# Requirement
Retype the records below verbatim, everything from the line containing "Click the Caxinas Poça Barca club crest" down to the line containing "pyautogui.click(x=93, y=83)", including both of those lines.
— start Given entries —
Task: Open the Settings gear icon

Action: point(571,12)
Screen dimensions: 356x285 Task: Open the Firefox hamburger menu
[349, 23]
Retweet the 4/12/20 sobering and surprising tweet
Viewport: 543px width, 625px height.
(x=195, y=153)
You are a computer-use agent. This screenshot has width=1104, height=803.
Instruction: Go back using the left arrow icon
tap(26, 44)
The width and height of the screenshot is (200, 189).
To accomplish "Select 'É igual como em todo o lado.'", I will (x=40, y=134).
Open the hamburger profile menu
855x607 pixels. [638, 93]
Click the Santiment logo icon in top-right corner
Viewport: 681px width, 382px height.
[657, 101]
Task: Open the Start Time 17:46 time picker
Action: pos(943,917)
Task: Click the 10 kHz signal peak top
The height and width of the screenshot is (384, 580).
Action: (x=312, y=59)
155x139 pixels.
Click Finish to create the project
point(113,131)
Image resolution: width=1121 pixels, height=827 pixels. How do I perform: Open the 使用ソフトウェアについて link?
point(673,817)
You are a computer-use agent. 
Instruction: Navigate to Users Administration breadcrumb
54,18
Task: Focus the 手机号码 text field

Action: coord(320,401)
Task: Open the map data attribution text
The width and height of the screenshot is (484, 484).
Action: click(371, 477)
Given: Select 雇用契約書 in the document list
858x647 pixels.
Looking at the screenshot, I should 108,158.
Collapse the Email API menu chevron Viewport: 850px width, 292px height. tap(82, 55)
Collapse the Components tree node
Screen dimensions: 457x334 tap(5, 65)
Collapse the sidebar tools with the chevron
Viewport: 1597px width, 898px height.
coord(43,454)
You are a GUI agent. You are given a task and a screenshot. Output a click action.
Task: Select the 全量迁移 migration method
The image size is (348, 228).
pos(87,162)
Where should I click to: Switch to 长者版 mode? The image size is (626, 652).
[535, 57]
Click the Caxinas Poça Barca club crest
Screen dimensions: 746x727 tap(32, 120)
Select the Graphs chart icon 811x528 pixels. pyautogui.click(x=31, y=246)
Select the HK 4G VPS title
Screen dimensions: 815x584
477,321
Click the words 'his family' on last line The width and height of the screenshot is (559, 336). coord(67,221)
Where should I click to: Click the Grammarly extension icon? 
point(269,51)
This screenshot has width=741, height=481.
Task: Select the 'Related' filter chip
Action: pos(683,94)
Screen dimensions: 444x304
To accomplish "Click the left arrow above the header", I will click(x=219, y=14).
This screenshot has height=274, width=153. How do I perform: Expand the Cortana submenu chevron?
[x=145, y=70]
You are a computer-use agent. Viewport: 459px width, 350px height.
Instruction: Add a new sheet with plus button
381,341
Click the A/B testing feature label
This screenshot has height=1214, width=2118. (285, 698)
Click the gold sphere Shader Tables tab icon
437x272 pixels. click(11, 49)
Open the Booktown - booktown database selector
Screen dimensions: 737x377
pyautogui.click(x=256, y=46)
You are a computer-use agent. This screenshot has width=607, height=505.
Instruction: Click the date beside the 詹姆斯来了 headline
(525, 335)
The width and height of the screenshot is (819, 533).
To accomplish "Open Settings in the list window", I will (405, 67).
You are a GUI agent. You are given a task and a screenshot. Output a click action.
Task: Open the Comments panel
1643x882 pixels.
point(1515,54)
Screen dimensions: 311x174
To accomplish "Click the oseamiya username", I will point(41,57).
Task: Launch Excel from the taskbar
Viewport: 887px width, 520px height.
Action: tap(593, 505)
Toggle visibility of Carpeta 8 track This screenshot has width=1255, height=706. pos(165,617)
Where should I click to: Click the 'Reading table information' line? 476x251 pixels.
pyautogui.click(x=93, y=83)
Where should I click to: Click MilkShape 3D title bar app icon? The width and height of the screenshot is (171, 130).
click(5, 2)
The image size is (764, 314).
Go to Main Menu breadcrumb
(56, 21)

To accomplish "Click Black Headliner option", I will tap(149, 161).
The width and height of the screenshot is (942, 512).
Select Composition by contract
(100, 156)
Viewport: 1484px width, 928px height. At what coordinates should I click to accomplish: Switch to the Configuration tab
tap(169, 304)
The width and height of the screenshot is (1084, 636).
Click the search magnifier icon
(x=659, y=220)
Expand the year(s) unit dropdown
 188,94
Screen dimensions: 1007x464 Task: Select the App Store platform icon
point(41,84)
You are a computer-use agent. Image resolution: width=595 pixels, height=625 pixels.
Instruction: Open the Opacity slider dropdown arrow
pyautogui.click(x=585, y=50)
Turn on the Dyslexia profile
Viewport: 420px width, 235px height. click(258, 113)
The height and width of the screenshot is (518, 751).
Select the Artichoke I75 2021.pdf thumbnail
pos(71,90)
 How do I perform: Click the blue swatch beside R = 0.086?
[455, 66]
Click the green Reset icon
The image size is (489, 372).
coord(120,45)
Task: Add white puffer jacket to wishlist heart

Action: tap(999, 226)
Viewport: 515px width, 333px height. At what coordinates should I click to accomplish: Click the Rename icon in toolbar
— end Given entries —
# Solution to this exercise
Click the Caxinas Poça Barca club crest
Screen dimensions: 746x727 tap(32, 120)
Select the Graphs chart icon 811x528 pixels. pyautogui.click(x=31, y=246)
Select the HK 4G VPS title
Screen dimensions: 815x584
477,321
Click the words 'his family' on last line The width and height of the screenshot is (559, 336). coord(67,221)
Where should I click to: Click the Grammarly extension icon? 
point(269,51)
This screenshot has width=741, height=481.
Task: Select the 'Related' filter chip
Action: pos(683,94)
Screen dimensions: 444x304
To accomplish "Click the left arrow above the header", I will click(x=219, y=14).
This screenshot has height=274, width=153. How do I perform: Expand the Cortana submenu chevron?
[x=145, y=70]
You are a computer-use agent. Viewport: 459px width, 350px height.
Instruction: Add a new sheet with plus button
381,341
Click the A/B testing feature label
This screenshot has height=1214, width=2118. (285, 698)
Click the gold sphere Shader Tables tab icon
437x272 pixels. click(11, 49)
Open the Booktown - booktown database selector
Screen dimensions: 737x377
pyautogui.click(x=256, y=46)
You are a computer-use agent. This screenshot has width=607, height=505.
Instruction: Click the date beside the 詹姆斯来了 headline
(525, 335)
The width and height of the screenshot is (819, 533).
To accomplish "Open Settings in the list window", I will (405, 67).
You are a GUI agent. You are given a task and a screenshot. Output a click action.
Task: Open the Comments panel
1643x882 pixels.
point(1515,54)
Screen dimensions: 311x174
To accomplish "Click the oseamiya username", I will point(41,57).
Task: Launch Excel from the taskbar
Viewport: 887px width, 520px height.
Action: tap(593, 505)
Toggle visibility of Carpeta 8 track This screenshot has width=1255, height=706. pos(165,617)
Where should I click to: Click the 'Reading table information' line? 476x251 pixels.
pyautogui.click(x=93, y=83)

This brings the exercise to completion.